Work required: After locating the line that contains "Given: Click the Protocols sidebar icon", transcribe exactly that line and each one after it until the data ends, skipping pictures.

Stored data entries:
/---
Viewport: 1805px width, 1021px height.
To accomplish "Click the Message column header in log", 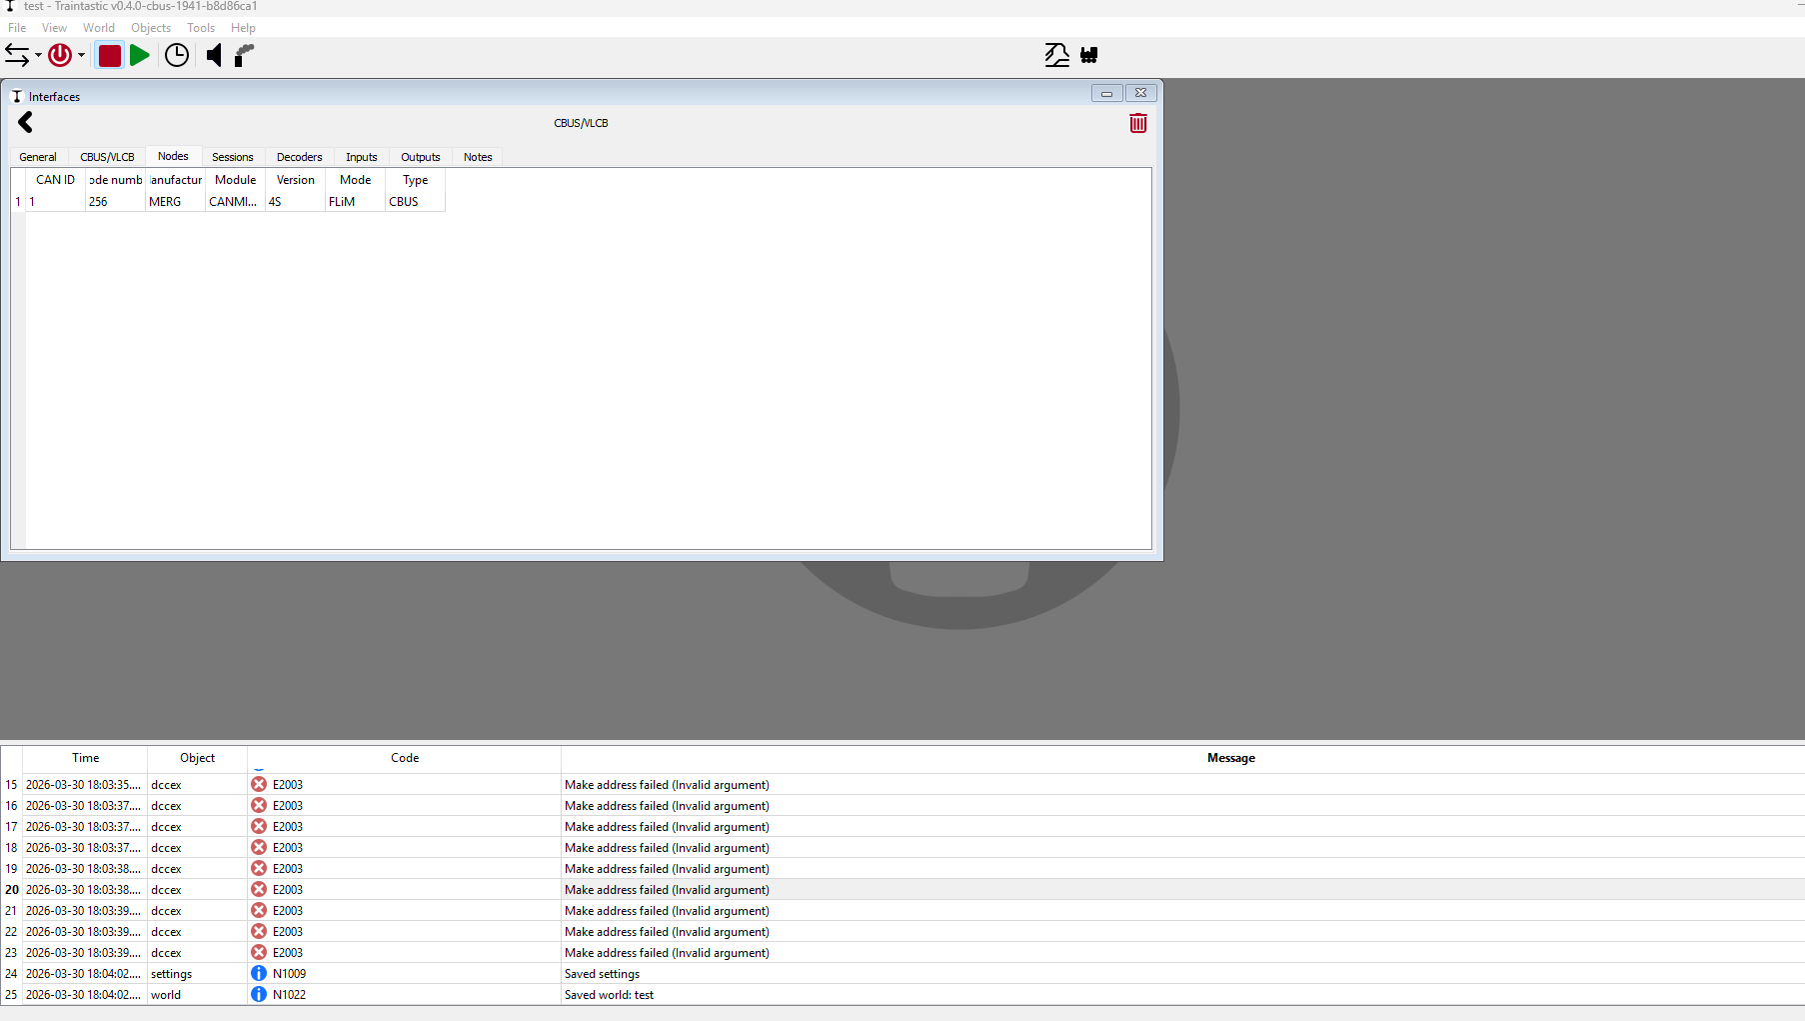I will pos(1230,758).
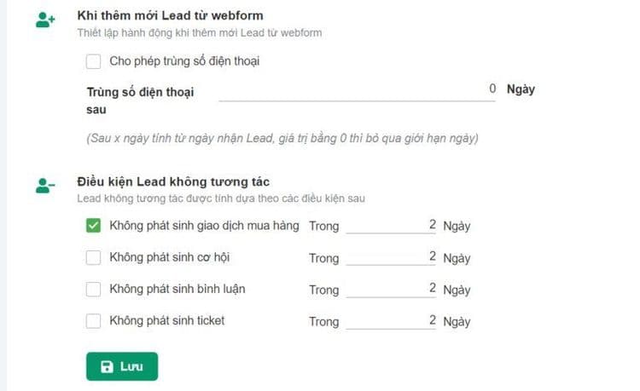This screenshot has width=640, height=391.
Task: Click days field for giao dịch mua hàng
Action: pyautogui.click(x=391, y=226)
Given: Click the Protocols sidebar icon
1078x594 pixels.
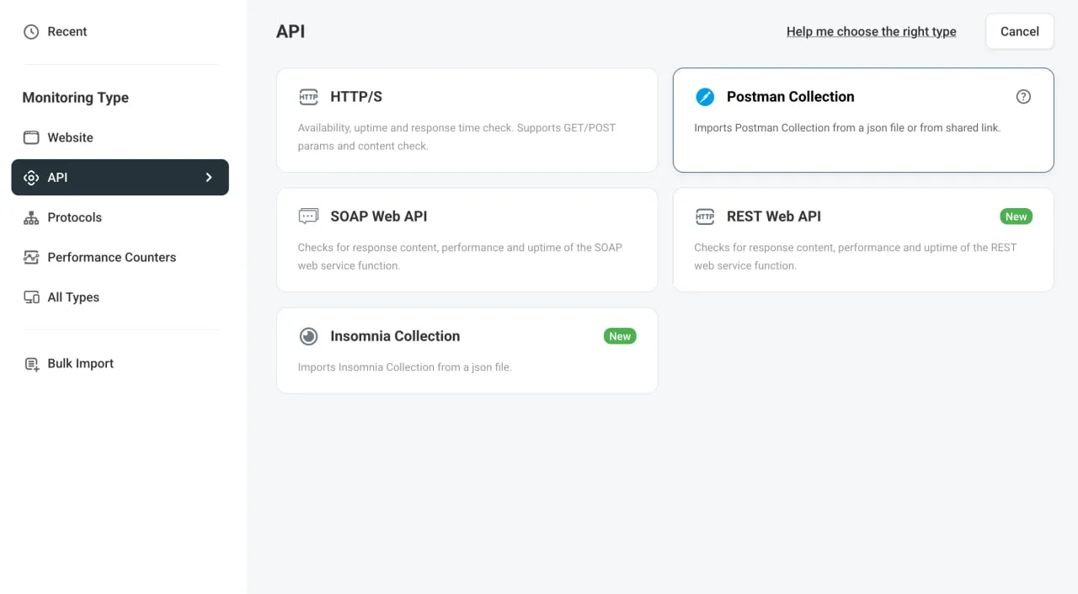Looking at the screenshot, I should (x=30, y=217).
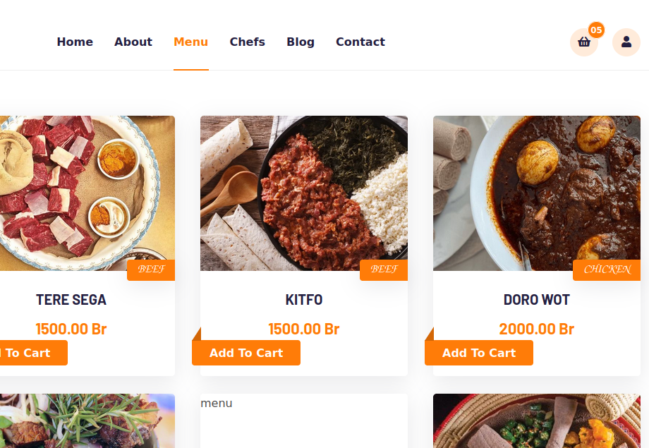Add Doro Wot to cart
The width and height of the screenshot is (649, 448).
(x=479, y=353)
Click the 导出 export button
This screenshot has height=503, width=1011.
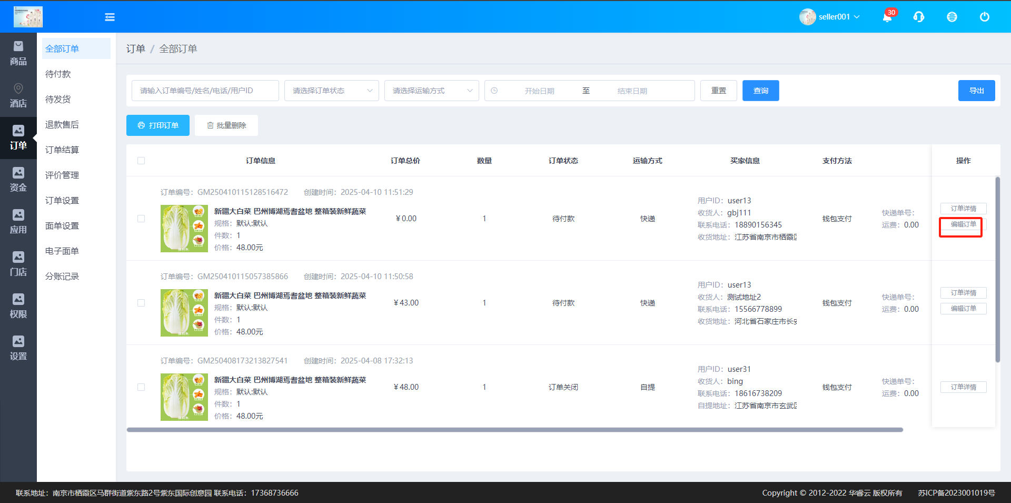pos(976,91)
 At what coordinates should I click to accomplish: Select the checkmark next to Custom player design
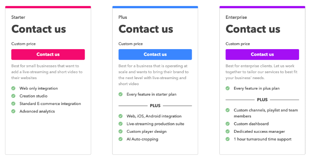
\---
Result for this task:
Given: Click the Protocols sidebar icon
1078x594 pixels.
Looking at the screenshot, I should (x=30, y=217).
Add Doro Wot to cart
The width and height of the screenshot is (649, 448).
(x=479, y=353)
Click the 导出 export button
This screenshot has height=503, width=1011.
pos(976,91)
 At what coordinates should I click to accomplish: Select the checkmark next to Custom player design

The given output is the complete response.